Hanno deciso di chiamarsi C.U.Mò, Carnici Uniti per la Montagna, i 16 giovani amministratori e amministratrici della Carnia, che hanno scelto di rimanere nell’area montana a nord del Friuli Venezia Giulia e di impegnarsi nell’amministrazione della cosa pubblica. C.U.Mò, traduzione di “adesso, ora!”, è l’acronimo dietro al quale è rappresentato tutto lo slancio che li ha spinti ad unirsi in questo progetto, nato nel 2021, per una Carnia nuovamente protagonista di una visione complessiva dello sviluppo del territorio montano.
Con il loro manifesto hanno voluto inquadrare un insieme di situazioni, problematiche e potenzialità che riguardano la Carnia al fine di attuare nuove politiche volte a creare un nuovo rapporto tra la periferia e il centro, e a rendere attrattivo il territorio nel suo insieme, con uno sguardo anche all’esterno dei confini carnici. Vi è la necessità di autogovernarsi e autodeterminarsi, con politiche di ampio respiro, sviluppando un nuovo paradigma tra i Comuni “alti” e il fondovalle, sia nella gestione dei servizi, sia nel sostegno alle imprese, ritornando protagonisti delle politiche sulla montagna messe in atto dalla Regione Friuli Venezia Giulia, anche attraverso una più importante sensibilizzazione dell’opinione pubblica. Gli amministratori dichiarano di essere consci delle grandi difficoltà che questa terra vive quotidianamente, ma sono altresì convinti che molte siano le potenzialità da cogliere e che queste possano essere sviluppate solo con un lavoro sinergico e in una logica territoriale complessiva.
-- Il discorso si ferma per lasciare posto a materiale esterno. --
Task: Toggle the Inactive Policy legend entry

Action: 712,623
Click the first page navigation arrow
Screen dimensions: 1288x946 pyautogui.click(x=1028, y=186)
Uno tra gli obiettivi di C.U.Mò è ad esempio la necessità di una copertura completa dei vari comuni con la fibra ottica, così da garantire una connettività imprescindibile per il mondo del lavoro e per tanti aspetti sociali ed educativi odierni, abbattendo quel divario digitale che acuisce diseguaglianze, disparità e marginalizzazione. Allo stesso modo è necessario e urgente affrontare il tema della disponibilità abitativa nelle vallate: è fondamentale spingere su di una normativa che sostenga il recupero di immobili privati, soprattutto nelle aree dove il mercato immobiliare è sostanzialmente fermo. Questo deve avvenire con fini prima di tutto abitativi ma anche con l’obiettivo di ridurre la cementificazione, evitando nuove costruzioni ove sia possibile recuperare l’esistente, in una chiave di valorizzazione del paesaggio.
Vi è poi il rilancio delle bellezze delle montagne, propendendo per un turismo lento, sostenibile, qualitativo e non di massa. Un turismo che valorizzi e tuteli – con un’educazione ambientale ed in un’ottica ecologica – l’immenso patrimonio naturale e culturale di cui la Carnia dispone e che faccia leva sulle eccellenze gastronomiche derivanti dai prodotti autoctoni e sul rilancio delle attività agricole e artigianali della montagna.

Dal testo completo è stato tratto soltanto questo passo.